**INFORMATION PROVIDED:**
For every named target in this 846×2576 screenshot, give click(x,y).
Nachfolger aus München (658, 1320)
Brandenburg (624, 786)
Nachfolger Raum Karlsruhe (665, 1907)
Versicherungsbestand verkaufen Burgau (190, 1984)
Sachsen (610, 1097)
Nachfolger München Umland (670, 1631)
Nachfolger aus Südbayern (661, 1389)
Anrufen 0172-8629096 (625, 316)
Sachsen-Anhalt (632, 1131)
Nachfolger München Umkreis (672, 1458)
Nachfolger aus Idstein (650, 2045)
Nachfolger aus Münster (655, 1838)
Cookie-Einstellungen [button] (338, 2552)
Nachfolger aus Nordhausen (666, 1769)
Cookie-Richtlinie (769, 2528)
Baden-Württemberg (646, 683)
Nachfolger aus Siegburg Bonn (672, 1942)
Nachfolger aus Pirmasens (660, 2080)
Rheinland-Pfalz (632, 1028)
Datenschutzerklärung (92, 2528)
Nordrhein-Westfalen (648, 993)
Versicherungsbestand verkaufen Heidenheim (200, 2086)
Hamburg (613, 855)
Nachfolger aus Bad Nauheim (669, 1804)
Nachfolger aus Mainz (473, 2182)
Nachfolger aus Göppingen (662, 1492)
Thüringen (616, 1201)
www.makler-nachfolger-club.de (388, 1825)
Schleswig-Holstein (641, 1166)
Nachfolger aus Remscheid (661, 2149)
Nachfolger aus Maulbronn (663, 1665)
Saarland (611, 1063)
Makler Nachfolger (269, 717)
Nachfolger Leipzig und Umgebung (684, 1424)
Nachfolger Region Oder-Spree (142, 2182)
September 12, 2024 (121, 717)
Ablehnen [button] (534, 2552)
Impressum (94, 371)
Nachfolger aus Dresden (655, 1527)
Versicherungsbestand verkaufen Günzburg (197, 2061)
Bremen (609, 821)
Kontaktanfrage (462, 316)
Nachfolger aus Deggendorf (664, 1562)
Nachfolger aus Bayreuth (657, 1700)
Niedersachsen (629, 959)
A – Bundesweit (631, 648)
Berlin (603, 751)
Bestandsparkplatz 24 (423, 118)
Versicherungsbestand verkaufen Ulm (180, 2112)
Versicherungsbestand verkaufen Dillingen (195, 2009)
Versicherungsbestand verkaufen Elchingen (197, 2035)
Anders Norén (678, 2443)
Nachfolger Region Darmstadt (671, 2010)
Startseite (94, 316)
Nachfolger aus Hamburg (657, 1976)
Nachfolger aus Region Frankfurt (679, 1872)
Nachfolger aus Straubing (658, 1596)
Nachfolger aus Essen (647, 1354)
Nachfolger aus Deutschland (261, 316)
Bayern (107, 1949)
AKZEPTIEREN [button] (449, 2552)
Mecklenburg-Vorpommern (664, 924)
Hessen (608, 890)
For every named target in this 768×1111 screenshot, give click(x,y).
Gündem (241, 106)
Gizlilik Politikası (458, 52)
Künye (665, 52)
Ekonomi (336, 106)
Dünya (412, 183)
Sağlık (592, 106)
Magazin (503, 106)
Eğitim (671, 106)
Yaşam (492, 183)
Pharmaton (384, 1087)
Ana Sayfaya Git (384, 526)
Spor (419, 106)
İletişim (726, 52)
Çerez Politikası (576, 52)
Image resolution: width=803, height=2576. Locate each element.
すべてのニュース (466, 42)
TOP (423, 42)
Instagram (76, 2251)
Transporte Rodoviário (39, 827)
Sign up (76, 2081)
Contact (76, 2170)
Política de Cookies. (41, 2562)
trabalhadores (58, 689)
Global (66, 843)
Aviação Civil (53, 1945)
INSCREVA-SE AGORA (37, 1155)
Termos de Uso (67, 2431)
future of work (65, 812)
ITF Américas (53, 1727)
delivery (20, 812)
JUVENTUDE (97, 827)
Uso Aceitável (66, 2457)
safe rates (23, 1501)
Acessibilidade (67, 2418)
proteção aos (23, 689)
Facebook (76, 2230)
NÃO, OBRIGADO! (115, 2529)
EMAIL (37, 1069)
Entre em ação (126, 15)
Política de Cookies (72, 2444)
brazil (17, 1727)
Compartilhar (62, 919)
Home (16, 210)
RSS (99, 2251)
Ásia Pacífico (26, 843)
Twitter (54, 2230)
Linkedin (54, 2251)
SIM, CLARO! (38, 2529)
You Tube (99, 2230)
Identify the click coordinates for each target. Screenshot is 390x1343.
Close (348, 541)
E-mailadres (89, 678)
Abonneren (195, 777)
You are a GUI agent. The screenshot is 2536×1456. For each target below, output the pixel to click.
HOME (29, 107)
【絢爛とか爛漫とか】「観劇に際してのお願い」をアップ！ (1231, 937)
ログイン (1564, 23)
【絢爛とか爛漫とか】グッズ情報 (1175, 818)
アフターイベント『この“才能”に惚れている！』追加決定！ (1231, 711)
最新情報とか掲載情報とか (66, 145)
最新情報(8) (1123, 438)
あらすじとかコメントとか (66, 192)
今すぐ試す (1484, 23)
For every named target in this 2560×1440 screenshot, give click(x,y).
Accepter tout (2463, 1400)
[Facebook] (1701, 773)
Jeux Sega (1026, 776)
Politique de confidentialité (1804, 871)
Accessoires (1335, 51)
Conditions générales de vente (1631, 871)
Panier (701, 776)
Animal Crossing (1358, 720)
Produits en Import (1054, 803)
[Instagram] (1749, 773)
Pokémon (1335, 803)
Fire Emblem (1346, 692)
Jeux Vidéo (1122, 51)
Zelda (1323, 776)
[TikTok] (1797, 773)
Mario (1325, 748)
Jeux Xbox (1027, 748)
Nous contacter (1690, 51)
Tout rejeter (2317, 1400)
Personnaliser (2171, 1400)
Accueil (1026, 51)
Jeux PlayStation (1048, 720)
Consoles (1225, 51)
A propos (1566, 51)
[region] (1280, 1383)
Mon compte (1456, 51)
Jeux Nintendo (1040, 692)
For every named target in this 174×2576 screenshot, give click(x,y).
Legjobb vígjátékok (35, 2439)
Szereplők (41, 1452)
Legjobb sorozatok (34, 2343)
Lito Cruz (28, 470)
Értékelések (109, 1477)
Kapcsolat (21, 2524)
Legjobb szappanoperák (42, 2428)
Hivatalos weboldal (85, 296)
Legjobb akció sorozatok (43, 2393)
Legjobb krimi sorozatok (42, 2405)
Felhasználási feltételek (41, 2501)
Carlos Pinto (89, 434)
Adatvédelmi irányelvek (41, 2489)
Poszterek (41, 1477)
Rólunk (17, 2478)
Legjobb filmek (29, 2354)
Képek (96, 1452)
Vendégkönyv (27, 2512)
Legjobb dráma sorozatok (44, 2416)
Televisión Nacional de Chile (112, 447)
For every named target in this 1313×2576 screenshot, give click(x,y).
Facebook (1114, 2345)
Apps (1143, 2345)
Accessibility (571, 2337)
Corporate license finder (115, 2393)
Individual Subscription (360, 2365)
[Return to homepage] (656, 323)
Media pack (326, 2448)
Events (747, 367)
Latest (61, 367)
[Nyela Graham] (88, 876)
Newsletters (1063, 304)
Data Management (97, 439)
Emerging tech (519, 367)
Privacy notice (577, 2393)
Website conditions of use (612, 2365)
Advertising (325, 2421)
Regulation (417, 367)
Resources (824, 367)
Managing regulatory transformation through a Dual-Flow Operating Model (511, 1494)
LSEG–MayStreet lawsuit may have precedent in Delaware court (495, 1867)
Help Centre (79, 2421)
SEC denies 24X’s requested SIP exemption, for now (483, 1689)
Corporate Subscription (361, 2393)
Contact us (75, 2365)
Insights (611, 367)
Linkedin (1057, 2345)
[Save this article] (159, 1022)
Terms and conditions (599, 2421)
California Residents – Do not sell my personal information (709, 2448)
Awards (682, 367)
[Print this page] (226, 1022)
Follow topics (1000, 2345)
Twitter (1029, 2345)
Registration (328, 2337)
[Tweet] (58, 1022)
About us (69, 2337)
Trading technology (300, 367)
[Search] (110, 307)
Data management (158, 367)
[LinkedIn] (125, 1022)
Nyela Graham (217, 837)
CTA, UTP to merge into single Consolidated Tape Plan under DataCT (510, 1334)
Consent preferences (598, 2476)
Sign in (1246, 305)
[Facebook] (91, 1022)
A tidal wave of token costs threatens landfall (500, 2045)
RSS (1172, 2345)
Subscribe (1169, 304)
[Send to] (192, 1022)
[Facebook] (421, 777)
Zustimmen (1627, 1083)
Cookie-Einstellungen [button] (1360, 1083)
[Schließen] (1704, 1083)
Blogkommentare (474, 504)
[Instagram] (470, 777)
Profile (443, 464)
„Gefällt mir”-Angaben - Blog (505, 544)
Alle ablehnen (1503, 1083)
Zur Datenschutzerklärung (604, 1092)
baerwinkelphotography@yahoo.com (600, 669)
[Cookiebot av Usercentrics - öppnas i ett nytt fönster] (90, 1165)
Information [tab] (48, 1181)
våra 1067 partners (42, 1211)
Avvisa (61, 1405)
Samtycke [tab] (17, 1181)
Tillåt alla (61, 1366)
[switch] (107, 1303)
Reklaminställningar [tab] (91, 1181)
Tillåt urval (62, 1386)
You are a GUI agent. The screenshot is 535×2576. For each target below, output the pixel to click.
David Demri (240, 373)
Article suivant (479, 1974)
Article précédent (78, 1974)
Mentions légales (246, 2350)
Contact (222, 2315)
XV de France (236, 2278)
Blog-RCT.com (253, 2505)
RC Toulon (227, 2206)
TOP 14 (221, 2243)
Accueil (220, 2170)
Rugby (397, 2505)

**WHAT THIS TASK INVOLVES:**
In the listing above, find the line with "AKZEPTIEREN [button] (449, 2552)" and the line with "trabalhadores (58, 689)", then reproduce both and every line between them exactly.

**SOLUTION TO THIS PROBLEM:**
AKZEPTIEREN [button] (449, 2552)
Mecklenburg-Vorpommern (664, 924)
Hessen (608, 890)
For every named target in this 768×1111 screenshot, give click(x,y).
Gündem (241, 106)
Gizlilik Politikası (458, 52)
Künye (665, 52)
Ekonomi (336, 106)
Dünya (412, 183)
Sağlık (592, 106)
Magazin (503, 106)
Eğitim (671, 106)
Yaşam (492, 183)
Pharmaton (384, 1087)
Ana Sayfaya Git (384, 526)
Spor (419, 106)
İletişim (726, 52)
Çerez Politikası (576, 52)
Image resolution: width=803, height=2576. Locate each element.
すべてのニュース (466, 42)
TOP (423, 42)
Instagram (76, 2251)
Transporte Rodoviário (39, 827)
Sign up (76, 2081)
Contact (76, 2170)
Política de Cookies. (41, 2562)
trabalhadores (58, 689)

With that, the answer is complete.